• Exercise directions: Rewrite the records, from the line that contains "Task: Click the pencil edit icon at top right" through the end of the records, as a Markdown table with the columns Row and Line. Skip blank lines and leave the pictures out of your answer.

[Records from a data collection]
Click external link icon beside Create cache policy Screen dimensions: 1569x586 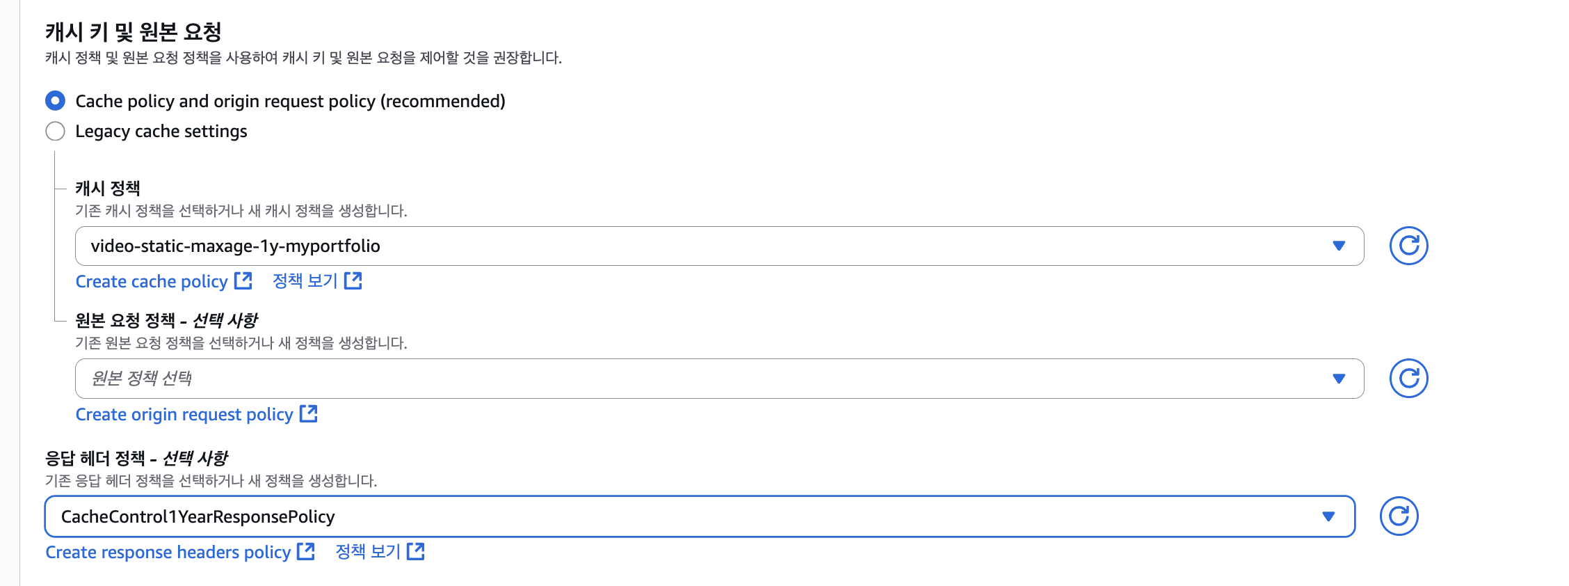(243, 280)
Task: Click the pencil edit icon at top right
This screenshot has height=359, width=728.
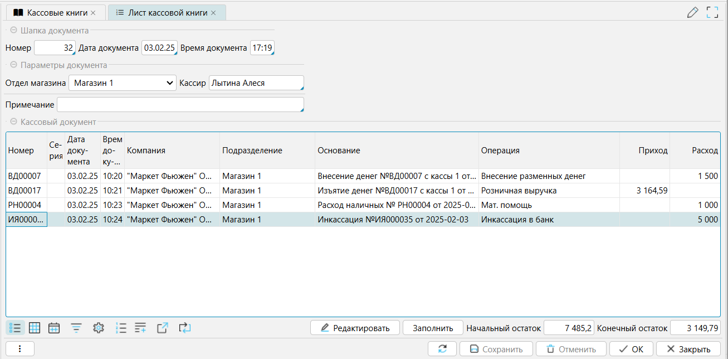Action: coord(692,12)
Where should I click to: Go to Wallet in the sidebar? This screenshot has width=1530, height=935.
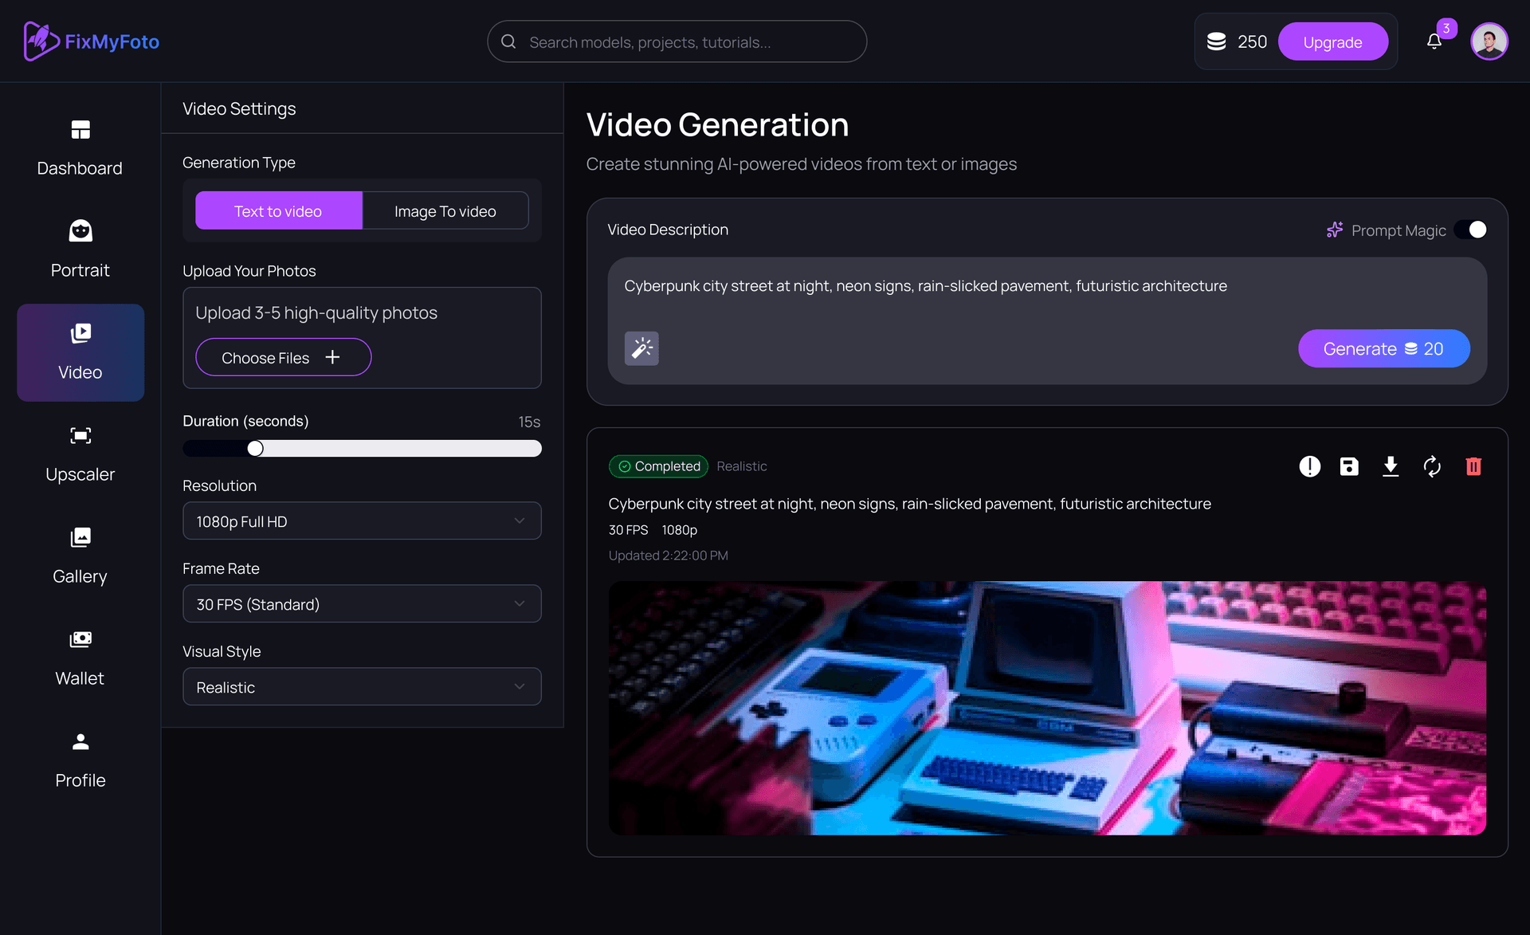80,658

• Result:
| Row | Line |
|---|---|
| 1 | Task: Click the pencil edit icon at top right |
| 2 | This screenshot has height=359, width=728. |
| 3 | Action: coord(692,12) |
| 4 | Where should I click to: Go to Wallet in the sidebar? This screenshot has width=1530, height=935. |
| 5 | 80,658 |